- Document segment -
-*-*-

No ‘kid’ding, this
While you may dread bringing up the ‘S’ word with your kids, it is a must-talk-about topic, experts say
‘Mum, where did I come from?’ That is a common question that most parents face. But it’s not the question you need to focus on. What’s more important is how you, as a parent, react when your child asks you this basic yet very complicated question? Do you cringe and say ‘Chee! Don’t ask such questions’ or tell him/her ‘the good old stork dropped you in my lap’ story or give him/her a simple and practical answer? Experts vouch for the fact that how you answer this all important query can in fact, make quite a life-long impact on your child.
So, what is the right age to start talking to your child about sex and exactly how much should you divulge? According to Seema Hingorrany, clinical psychologist, parents should drop hints right from the time the child is three-and-a-half years old. “You can’t tell them about sex as they will not be able to comprehend it. However, right from that tender age, it’s very important to teach them about a good touch versus a bad one, especially from those in close contact with them,” she says. Seema adds that parents must teach their tiny tots about touching their private parts — that no one should touch them there and in case it happens, that they report it immediately to mum or dad and that it is a bad habit to touch or scratch one’s private parts in public.
According to Swati Popat Vats, president of a popular education network, the ideal age to initiate a sex conversation is one year before puberty sets in. “Also, even when they are younger, if they ask sex-related questions, answer them simply and frankly, and don’t bother about technical details. What is most important is not say chee or show disgust when the child asks such questions. This way, you only reinforce in their minds that sex is a dirty thing and the kid will start feeling ashamed about his/her sexual urges,” she explains.
Most parents, however, are very apprehensive and dread the conversation and are more than happy to leave the task to someone else, most often the child’s teachers. “Even though parents may not be aware of it, children often discuss about sex in their peer groups. Hence, they are aware about it. The reason why parents need to talk to children is so that they get the right information and are not left confused by heresy, or wrong information from the Internet” says Swati. Seema adds that most parents tend to get hyper when they have to have ‘the talk’ with kids. “Maintain your tone and maintain eye contact,” she says.

-*-*-

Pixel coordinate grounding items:
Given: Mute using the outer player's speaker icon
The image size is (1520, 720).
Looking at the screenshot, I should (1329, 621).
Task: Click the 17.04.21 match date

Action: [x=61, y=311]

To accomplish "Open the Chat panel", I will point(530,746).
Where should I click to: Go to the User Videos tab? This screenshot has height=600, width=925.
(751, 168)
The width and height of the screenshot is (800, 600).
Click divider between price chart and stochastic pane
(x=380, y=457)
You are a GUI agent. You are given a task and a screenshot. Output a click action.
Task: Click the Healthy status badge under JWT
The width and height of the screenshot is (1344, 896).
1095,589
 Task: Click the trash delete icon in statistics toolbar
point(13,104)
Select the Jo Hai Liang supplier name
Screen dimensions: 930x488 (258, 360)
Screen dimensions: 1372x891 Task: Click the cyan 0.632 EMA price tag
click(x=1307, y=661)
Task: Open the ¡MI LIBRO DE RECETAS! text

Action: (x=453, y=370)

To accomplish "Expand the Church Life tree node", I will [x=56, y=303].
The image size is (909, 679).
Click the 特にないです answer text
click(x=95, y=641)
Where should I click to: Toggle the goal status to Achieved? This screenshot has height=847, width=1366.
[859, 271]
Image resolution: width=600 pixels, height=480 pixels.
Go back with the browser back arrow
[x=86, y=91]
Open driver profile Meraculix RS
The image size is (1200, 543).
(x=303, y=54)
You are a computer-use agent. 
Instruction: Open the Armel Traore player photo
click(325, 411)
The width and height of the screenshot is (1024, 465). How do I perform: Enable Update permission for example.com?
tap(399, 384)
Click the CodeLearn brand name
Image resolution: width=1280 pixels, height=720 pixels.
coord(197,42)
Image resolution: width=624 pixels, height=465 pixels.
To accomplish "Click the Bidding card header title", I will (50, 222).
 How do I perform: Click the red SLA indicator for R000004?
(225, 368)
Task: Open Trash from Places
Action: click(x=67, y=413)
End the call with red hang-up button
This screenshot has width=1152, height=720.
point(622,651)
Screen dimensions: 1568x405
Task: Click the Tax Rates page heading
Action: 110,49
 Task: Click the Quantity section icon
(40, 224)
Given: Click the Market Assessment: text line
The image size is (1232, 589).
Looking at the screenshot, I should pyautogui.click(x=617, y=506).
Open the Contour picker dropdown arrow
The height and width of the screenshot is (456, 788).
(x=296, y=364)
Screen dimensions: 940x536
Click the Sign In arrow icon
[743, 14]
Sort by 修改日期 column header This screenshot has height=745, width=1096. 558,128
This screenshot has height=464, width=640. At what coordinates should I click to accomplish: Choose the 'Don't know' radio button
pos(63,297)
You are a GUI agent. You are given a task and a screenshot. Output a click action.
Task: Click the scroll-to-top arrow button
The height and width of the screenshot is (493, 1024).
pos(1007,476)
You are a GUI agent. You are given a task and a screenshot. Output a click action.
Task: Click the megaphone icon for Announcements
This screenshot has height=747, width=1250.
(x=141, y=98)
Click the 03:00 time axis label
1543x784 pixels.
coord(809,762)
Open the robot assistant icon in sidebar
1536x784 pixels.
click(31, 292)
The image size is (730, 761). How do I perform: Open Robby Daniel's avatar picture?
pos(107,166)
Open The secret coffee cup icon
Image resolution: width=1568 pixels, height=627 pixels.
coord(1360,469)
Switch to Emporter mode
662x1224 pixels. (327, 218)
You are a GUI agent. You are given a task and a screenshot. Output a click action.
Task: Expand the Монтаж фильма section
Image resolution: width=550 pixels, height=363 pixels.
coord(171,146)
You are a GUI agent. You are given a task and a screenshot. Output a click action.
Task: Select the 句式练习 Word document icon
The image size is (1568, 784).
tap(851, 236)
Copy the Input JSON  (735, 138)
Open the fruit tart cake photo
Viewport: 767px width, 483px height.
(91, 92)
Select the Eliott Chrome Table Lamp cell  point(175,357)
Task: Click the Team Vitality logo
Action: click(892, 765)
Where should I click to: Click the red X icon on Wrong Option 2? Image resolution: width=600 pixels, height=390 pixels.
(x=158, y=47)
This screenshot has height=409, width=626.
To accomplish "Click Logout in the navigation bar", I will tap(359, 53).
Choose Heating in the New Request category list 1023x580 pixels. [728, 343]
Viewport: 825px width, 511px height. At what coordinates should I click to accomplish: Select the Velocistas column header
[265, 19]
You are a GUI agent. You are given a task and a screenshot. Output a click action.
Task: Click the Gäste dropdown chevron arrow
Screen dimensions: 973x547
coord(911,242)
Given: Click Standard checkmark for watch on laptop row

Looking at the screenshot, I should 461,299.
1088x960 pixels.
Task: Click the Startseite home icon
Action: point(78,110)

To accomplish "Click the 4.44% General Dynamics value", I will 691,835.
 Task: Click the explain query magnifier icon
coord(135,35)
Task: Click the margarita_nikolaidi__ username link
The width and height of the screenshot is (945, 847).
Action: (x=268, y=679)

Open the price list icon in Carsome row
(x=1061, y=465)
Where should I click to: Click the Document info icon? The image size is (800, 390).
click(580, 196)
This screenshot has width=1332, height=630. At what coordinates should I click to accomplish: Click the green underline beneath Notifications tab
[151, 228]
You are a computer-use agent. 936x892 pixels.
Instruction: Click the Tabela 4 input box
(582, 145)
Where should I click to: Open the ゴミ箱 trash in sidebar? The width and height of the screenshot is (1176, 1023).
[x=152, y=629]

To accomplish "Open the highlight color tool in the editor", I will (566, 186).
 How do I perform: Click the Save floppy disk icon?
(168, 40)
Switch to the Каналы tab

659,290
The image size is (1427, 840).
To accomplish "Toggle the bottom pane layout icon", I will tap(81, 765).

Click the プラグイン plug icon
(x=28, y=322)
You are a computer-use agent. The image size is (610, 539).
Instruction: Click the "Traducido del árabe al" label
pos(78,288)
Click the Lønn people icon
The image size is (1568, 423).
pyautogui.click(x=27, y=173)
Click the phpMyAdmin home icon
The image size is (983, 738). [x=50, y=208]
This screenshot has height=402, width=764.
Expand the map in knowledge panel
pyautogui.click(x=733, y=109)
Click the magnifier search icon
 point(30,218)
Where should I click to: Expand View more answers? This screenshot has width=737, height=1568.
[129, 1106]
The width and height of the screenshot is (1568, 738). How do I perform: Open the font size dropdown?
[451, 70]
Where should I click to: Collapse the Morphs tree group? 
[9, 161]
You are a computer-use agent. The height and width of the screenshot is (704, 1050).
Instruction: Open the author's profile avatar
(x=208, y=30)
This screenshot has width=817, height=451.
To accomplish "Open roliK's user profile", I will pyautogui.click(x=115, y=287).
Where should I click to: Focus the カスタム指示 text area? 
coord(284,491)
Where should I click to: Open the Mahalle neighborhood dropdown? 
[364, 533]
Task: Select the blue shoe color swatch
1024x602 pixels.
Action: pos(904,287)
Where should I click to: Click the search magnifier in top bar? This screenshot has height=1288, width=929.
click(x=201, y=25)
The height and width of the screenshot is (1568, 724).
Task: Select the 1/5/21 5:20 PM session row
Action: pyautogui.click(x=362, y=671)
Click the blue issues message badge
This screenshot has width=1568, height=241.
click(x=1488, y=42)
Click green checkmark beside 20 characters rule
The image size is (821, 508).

-*-*-

- List of tasks -
[1] Answer these questions from the article on talking to children about sex.
(a) At what age does Seema Hingorrany say parents should start dropping hints?
(b) What does Swati Popat Vats give as the ideal age to start a sex conversation?
(c) What two things does Seema tell parents to maintain during "the talk"?
[2] Please resume the article on talking to children about sex, starting after its final sentence.

- Results -
[1]
(a) From the time the child is three-and-a-half years old.
(b) One year before puberty sets in.
(c) Their tone and eye contact.

[2]
The most important thing to remember is to keep the conversation simple and understandable. According to experts, a five-year-old can be told that s/he came out from mummy’s tummy and show them pictures of a baby in the womb. A seven-year-old can be told about how an egg, that came from papa, got planted in mummy’s tummy and then became him/her and came out after nine months. For children between 11 and 13 years of age, experts say, it is fine for parents to explain the basic concepts of sex. For kids over 14, however, it is important to explain the term sex clearly including conception and contraception.
Queenie, mother to a 15-year-old girl and a 12-year-old boy, says that though she hasn’t spoken to them directly about sex, she keeps telling them about real life stories and relate them to various sexual terms. “As parents, we’d all like to believe that out kids are good and brought up well. But there are a lot of outside influences that are beyond our control. Hence, I make it a point to clearly explain the basic concepts to my kids,” she adds.
Pooja Bedi, meanwhile, says that she has taught her kids, 12-year-old Aliya and 10-year-old Omar, how to differentiate a right touch from a wrong one, right from a young age. “More importantly, I told them that it’s never their fault and that they should come and tell me about it immediately and I’ll ensure that it won’t happen again,” she adds. About the actual talk, she says she’ll need to broach it with her daughter in about a year’s time. “Right now she is in the whole anti-boys phase,” she laughs.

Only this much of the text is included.